Outcome/Competency: You will be able to solve physical problems using knowledge of simple machines

Rationale:
Why is it important for you to learn this skill?

Two thousand years ago, an old Greek man once said, “If you give me a lever and a place to stand, I can move the world.” Archimedes realized he could move very heavy object with a long stick, fulcrum, and comparatively little effort. Another simple machine that you will use often is a pulley because it will allow you to lift heavy loads with less effort. With a knowledge of simple machines, you will be able to predict how much effort you need to put into lifting very heavy objects.

Objectives:

To be competent in this area, the individual must be able to:

Apply calculations and terms used in the study of mechanical work, power and energy

Learning Goals

Calculate the mechanical advantage, velocity ratio and efficiency of a simple machine
Apply a simple machine in order to solve a trade related problem.

Introduction:

In this module we will learn the concepts of work, power, and energy with respect to moving objects. Later in the course, we will apply these concepts to moving electrons (electricity.) You will complete practice and review activities throughout the module.

Topic 1: The Concept of Simple Machines

Prerequisite Skills:

Manipulating equations- a review of algebra may be warranted.

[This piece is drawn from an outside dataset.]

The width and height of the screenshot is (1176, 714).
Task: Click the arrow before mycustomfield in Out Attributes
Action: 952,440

Simply put, machines trade of velocity (distance per time) for force. If something takes too much force to do, a machine will allow you to spread the force over a larger distance, so it becomes manageable. This works both ways. Machines can:

Reduce the force required by increasing the distance you apply the force
Reduce the distance required by increasing the applied force

For our purposes, a machine takes energy and performs work. A simple machine has a single input force and a single output force. The input force is called effort and the force produced by the machine is called the load.

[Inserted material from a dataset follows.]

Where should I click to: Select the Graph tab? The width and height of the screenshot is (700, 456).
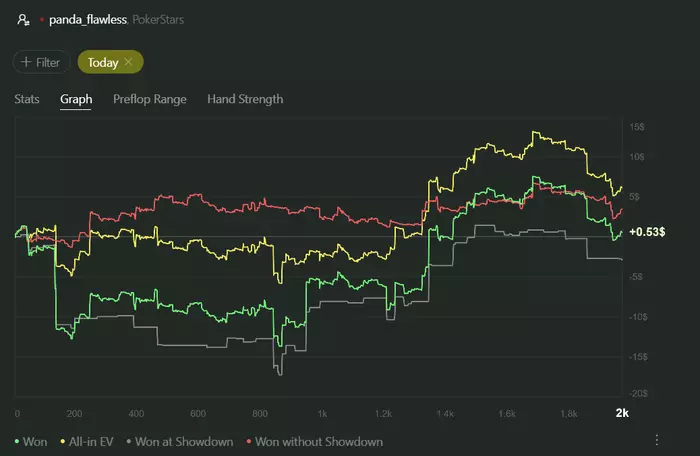point(76,99)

Remember, work is the product of force and displacement, so the input work is the product of effort and distance moved by the effort. The output work is the product of the load and the distance moved by the load.

Work

Input work (Nm) = Effort (N) X Distance Moved by Effort (m)

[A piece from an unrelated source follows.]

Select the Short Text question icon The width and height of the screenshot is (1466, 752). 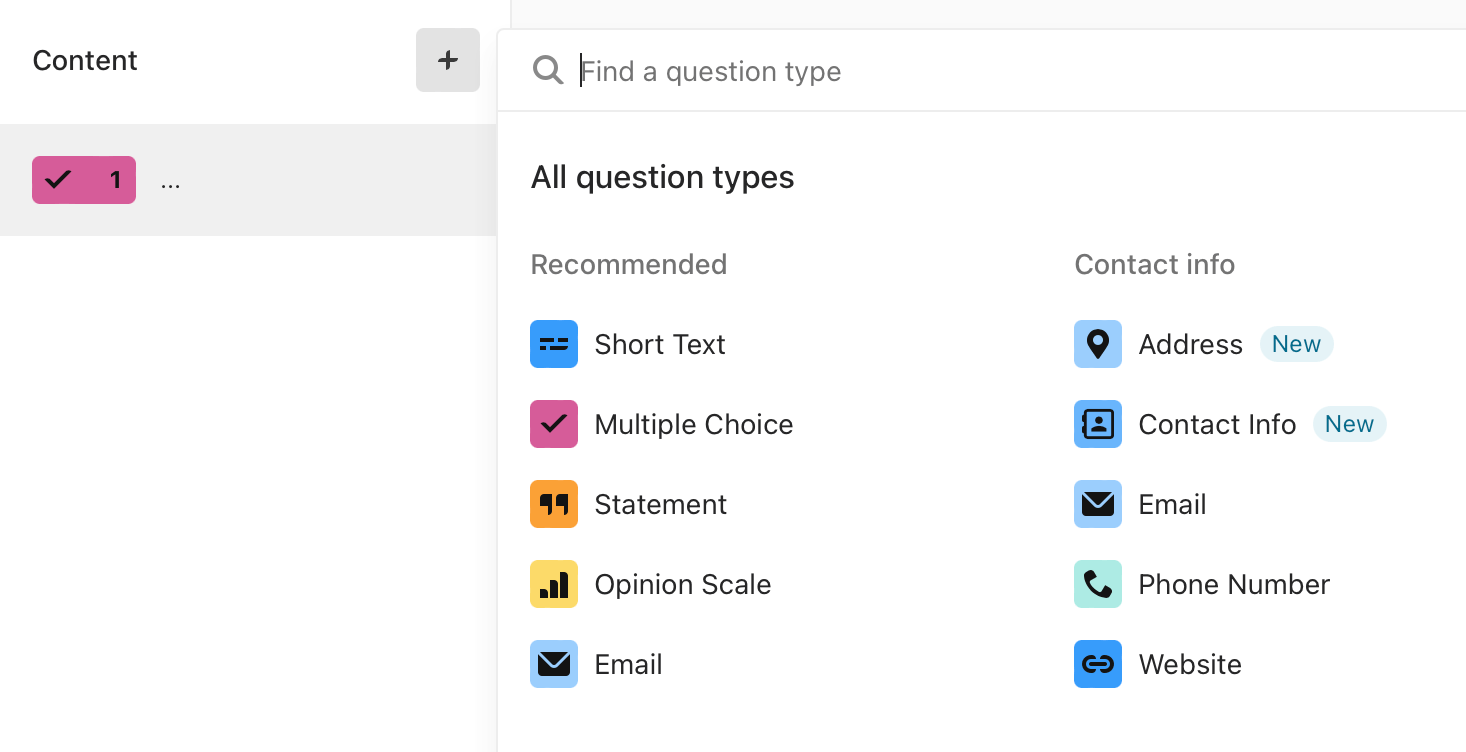(x=554, y=344)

Output work (Nm) = load (N) X Distance Moved by Load (m)

Mechanical Advantage

Ideally, the effort you put into a machine is the same as the load you can lift. The ratio of effort to load, ideally, would be 1. This ideal machine would be 100% efficient. In reality, because of friction, slippage, or other factors, the effort put in is larger than the load that can be lifted. Actual mechanical advantage is less than 1, or less than 100%.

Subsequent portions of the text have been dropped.